Training: fit the model to the scaled data.

In [None]:
logistic_model.fit(X_train, y_train)

Inference: make some predictions

In [None]:
students = pd.DataFrame([[60, 25], [80, 90], [95, 70]], columns=["lect", "lab"])

In [None]:
logistic_model.predict_proba(students)

In [None]:
label_encoder.inverse_transform(logistic_model.predict(students))

Error estimation - How good is it?

In [None]:
accuracy_score(logistic_model.predict(X_test), y_test)

scikit-learn's `LogisticRegression` class sits on top of the `SGDClassifier` class. We would use the latter if we wanted finer-grained control. For example, it allows us to set the learning rate.

## Multiclass Classification

### Read in the iris dataset - shuffle - split

In [None]:
# We don't need to read in a csv. scikit-learn has a copy of the dataset and a function to load it.
iris = load_iris(as_frame=True)

In [None]:
iris.frame.head()

In [None]:
iris.frame.shape

In [None]:
iris.frame.info()

In [None]:
iris.frame.describe(include="all")

In [None]:
X = iris.data
y = iris.target

In [None]:
y.value_counts()

We can see the this dataset need shuffling:

In [None]:
y

Happily, by default, `train_test_split` shhuffles before it splits.

In [None]:
X_train, X_test, y_train, y_test = train_test_split(X, y, test_size=0.2, stratify=y, random_state=rng)

In [None]:
# There are four features. We'll choose two of them for our scatter plot.
sns.scatterplot(data=X_train, x="petal length (cm)", y="petal width (cm)", hue=y_train, style=y_train)
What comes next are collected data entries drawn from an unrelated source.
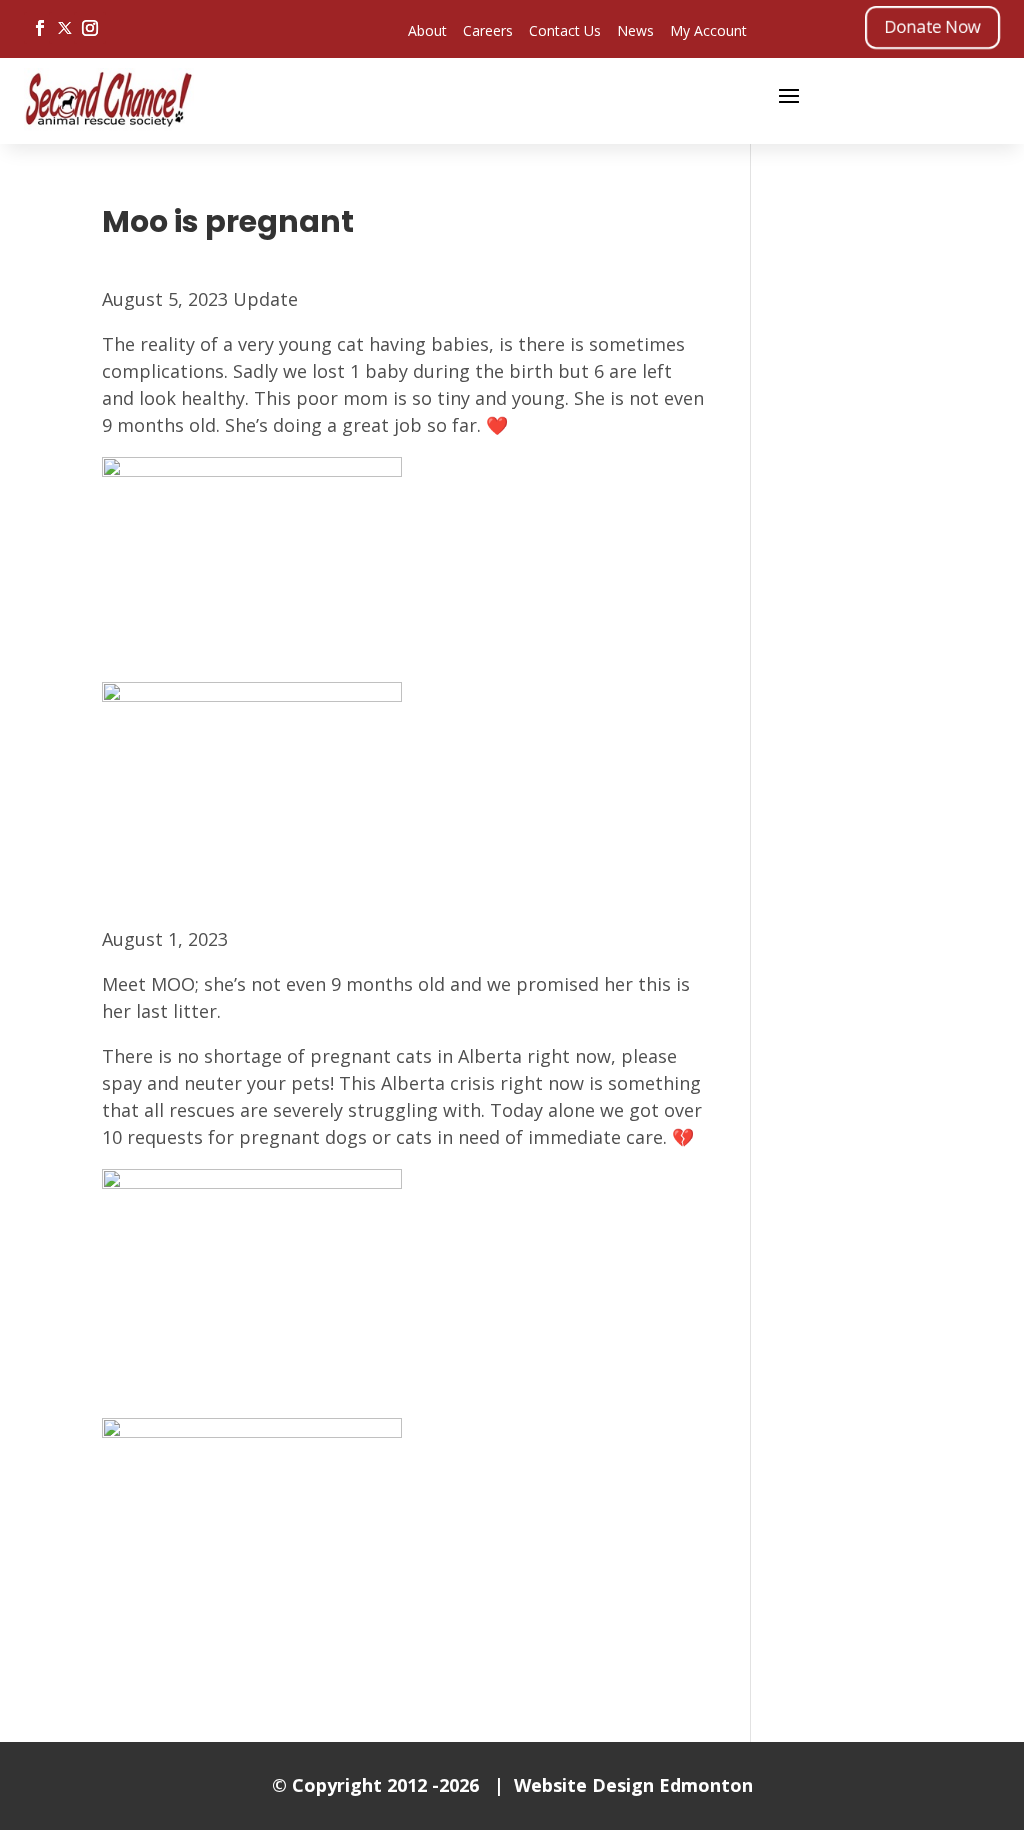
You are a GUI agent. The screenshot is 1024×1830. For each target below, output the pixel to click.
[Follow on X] (65, 28)
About (427, 30)
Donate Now (932, 26)
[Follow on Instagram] (90, 28)
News (635, 30)
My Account (708, 30)
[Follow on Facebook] (40, 28)
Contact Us (565, 30)
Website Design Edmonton (633, 1785)
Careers (488, 30)
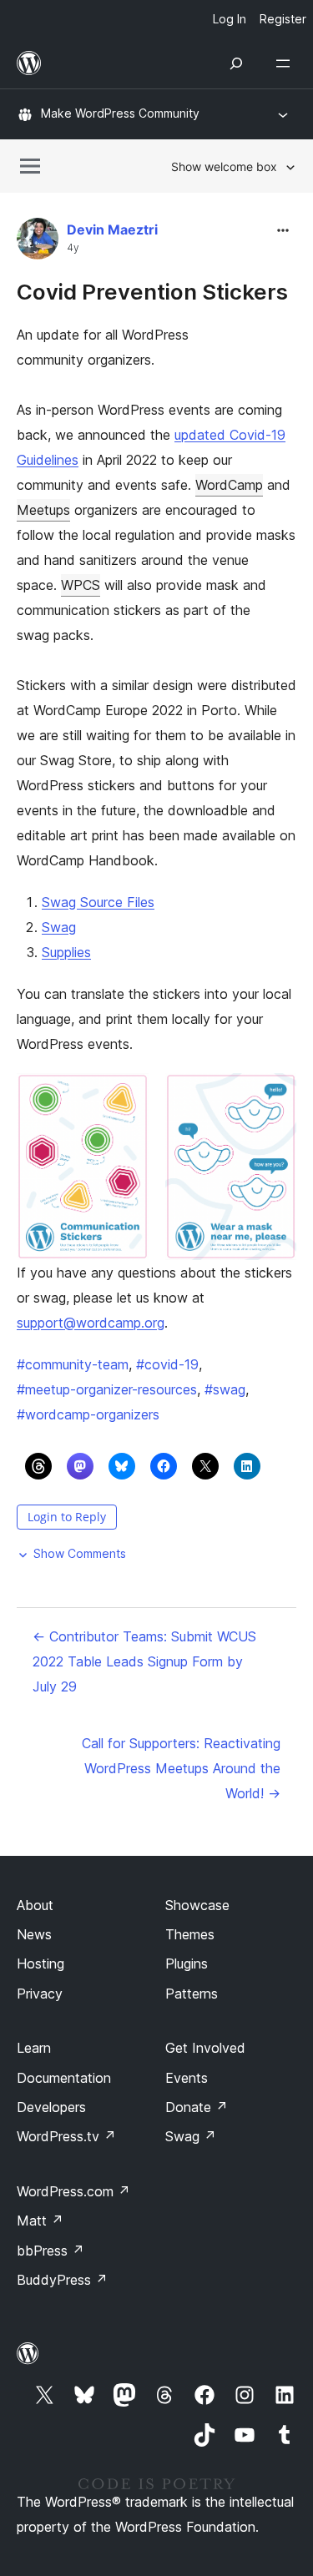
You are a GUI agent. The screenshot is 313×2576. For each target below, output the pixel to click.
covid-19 (167, 1364)
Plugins (186, 1963)
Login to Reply (67, 1517)
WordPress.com (73, 2191)
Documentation (64, 2077)
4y (73, 248)
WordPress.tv (66, 2136)
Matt (40, 2220)
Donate (196, 2107)
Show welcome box (224, 166)
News (34, 1934)
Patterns (191, 1993)
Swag (59, 927)
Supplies (66, 952)
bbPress (50, 2250)
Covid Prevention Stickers (152, 292)
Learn (34, 2047)
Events (186, 2077)
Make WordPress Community (120, 113)
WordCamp (229, 484)
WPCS (80, 585)
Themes (190, 1934)
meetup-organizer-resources (107, 1389)
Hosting (40, 1963)
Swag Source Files (98, 902)
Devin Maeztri (112, 229)
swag (224, 1389)
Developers (51, 2107)
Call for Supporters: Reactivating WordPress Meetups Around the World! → (181, 1768)
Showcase (197, 1905)
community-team (73, 1364)
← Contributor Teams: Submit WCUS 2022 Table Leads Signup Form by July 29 (144, 1661)
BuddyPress (62, 2279)
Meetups (43, 510)
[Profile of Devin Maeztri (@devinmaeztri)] (37, 242)
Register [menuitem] (283, 19)
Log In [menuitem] (229, 19)
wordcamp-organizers (88, 1414)
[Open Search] (236, 63)
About (35, 1905)
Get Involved (205, 2047)
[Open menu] (286, 63)
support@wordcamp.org (90, 1322)
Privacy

What do you notice from the diagram?

### Decision Tree

In [None]:
decision_tree = DecisionTreeClassifier(max_depth=3, random_state=rng)

In [None]:
decision_tree.fit(X_train, y_train)

In [None]:
fig = plt.figure(figsize=(20,8))
plot_tree(decision_tree, feature_names=iris.feature_names, class_names=iris.target_names, fontsize=12)
plt.show()

### kNN

In [None]:
knn = Pipeline([
    ("scaler", StandardScaler()),
    ("predictor", KNeighborsClassifier(n_neighbors=3))])

In [None]:
knn.fit(X_train, y_train)

### Multinomial Logistic Regression

In [None]:
logistic_model = Pipeline([
    ("scaler", StandardScaler()),
    ("predictor", LogisticRegression(penalty=None, random_state=rng))])

In [None]:
logistic_model.fit(X_train, y_train)

### Error estimation - evaluate on the test set

In [None]:
[accuracy_score(model.predict(X_test), y_test) for model in [decision_tree, knn, logistic_model]]

Of course, long before we evaluated on the test set, we should have used a validation set to choose hyperparameter values. Maybe Decision Trees and kNN would have done better if we had chosen their hyperparameters using a grid search.